Saved data entries:
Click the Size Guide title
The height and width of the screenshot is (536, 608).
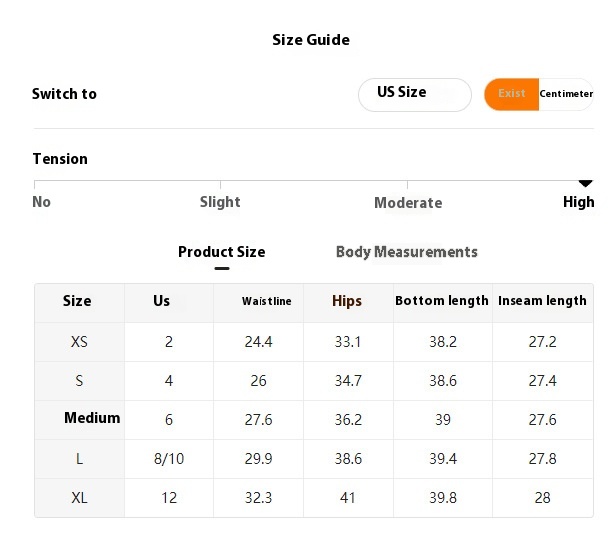(x=311, y=40)
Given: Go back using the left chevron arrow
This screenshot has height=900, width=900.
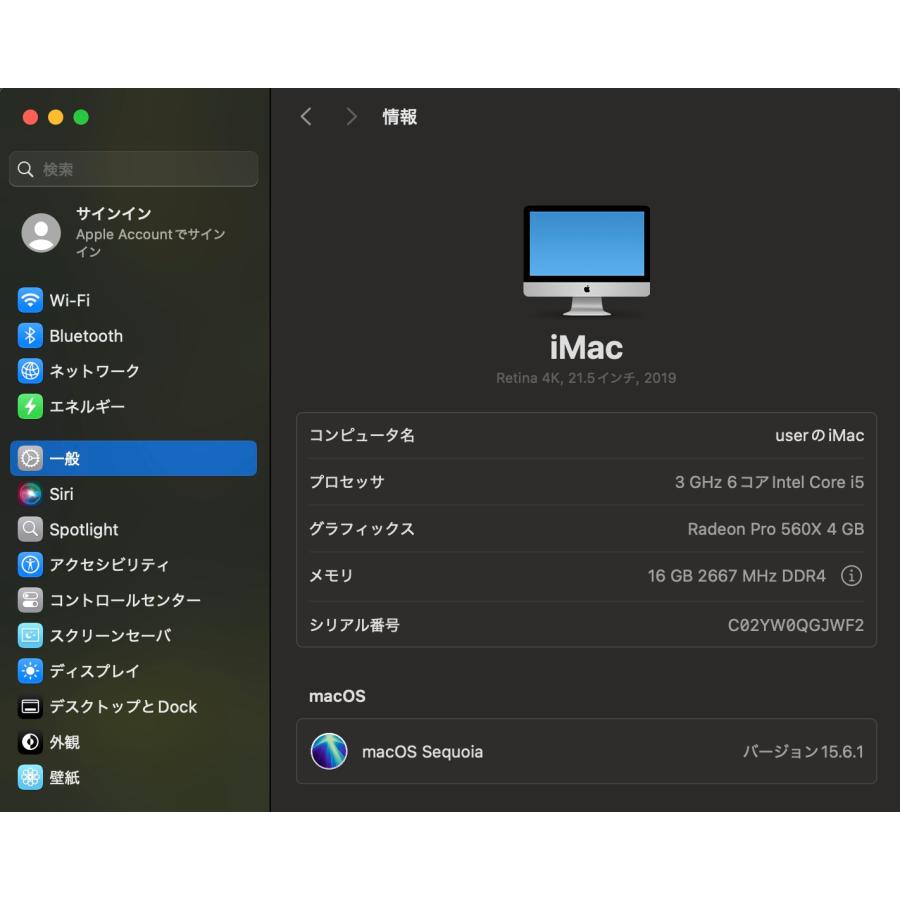Looking at the screenshot, I should click(x=306, y=117).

--- Brief ---
Your task is to repeat, word for word and with no picture, every line from the one that contains "Given: Go back using the left chevron arrow" through the last line of the data.

--- Exercise answer ---
Given: Go back using the left chevron arrow
This screenshot has height=900, width=900.
Looking at the screenshot, I should click(x=306, y=117).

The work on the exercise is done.